M. Philippe Bas, rapporteur. Mes chers collègues, je me demande s’il n’y a pas quelque abus de langage à revêtir du terme valorisant de « démocratie » la désignation, par l’autorité administrative ou par le Gouvernement, de personnes qui sont censées représenter les patients, mais qui ne sont pas élues par le suffrage universel. Ces représentants, je le rappelle, sont généralement désignés par des associations qui n’ont pas d’assise populaire.
Je comprends toutefois l’utilité de consulter toutes les personnes qui ont des choses à dire. Dans une démocratie, l’art de gouverner consiste précisément à s’y appliquer, mais sans se payer de mots – il est toujours préférable de ne pas se payer de mots, et plus encore quand il s’agit d’une chose aussi précieuse que la démocratie, qui repose sur le suffrage universel.
C’est pourquoi j’estime préférable de ne pas modifier la composition du comité scientifique. L’avis de la commission est défavorable.
M. le président. Quel est l’avis du Gouvernement ?
M. le président. L’amendement n° 78 rectifié, présenté par MM. Daudigny, Sueur et Kanner, Mme Rossignol, MM. Jacques Bigot, Durain et Fichet, Mmes de la Gontrie et Harribey, MM. Kerrouche, Leconte, Marie et Sutour, Mmes Féret, Grelet-Certenais et Jasmin, M. Jomier, Mmes Lubin et Meunier, M. Tourenne, Mme Van Heghe, M. Antiste, Mme Artigalas, MM. Assouline, Bérit-Débat et Joël Bigot, Mmes Blondin et Bonnefoy, MM. Botrel, M. Bourquin, Boutant et Carcenac, Mmes Conconne et Conway-Mouret, MM. Courteau, Dagbert, Daunis, Devinaz, Duran et Éblé, Mme Espagnac, M. Féraud, Mmes M. Filleul et Ghali, M. Gillé, Mme Guillemot, MM. Houllegatte, Jacquin et P. Joly, Mme G. Jourda, M. Lalande, Mme Lepage, MM. Lozach, Lurel, Magner, Manable et Mazuir, Mme Monier, M. Montaugé, Mmes Perol-Dumont et Préville, M. Raynal, Mme S. Robert, M. Roger, Mme Taillé-Polian, MM. Temal et Tissot, Mme Tocqueville, MM. Todeschini, Vallini, Vaugrenard et les membres du groupe socialiste et républicain, est ainsi libellé :
Après l’article 4
Insérer un article additionnel ainsi rédigé :
L’article L. 3131-19 du code de la santé publique est complété par deux alinéas ainsi rédigés :
« Il est réuni sans délai une conférence de citoyens choisis de manière à représenter la société dans sa diversité. Sa composition et sa nomination sont fixées par décret. Après avoir reçu une formation préalable, ses membres débattent et rédigent périodiquement un avis ainsi que des recommandations qui sont rendus publics sans délai. Les experts participant à la formation des citoyens et aux débats de cette conférence sont choisis en fonction de critères d’indépendance, de pluralisme et de pluridisciplinarité.

DONNÉES EXTRAITES =

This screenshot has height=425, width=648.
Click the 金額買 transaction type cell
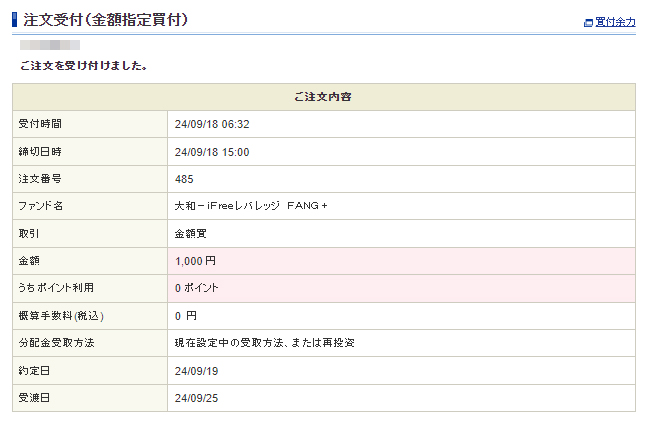[190, 233]
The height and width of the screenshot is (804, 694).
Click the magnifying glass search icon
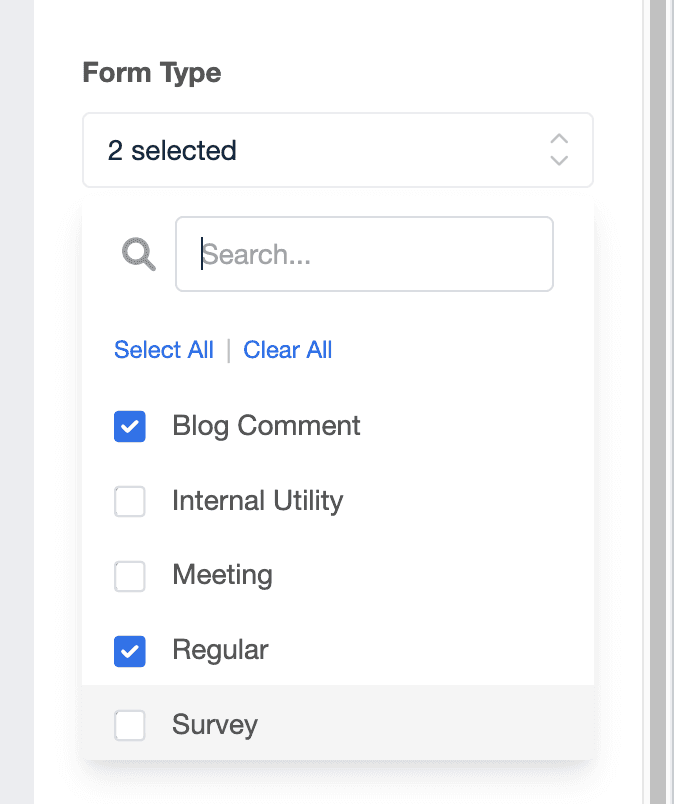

CONSIGNE =
Dans le texte extrait, relevez tous les critères selon lesquels sont choisis les experts qui participent à la formation des citoyens et aux débats de la conférence.

RÉPONSE =
- L'indépendance
- Le pluralisme
- La pluridisciplinarité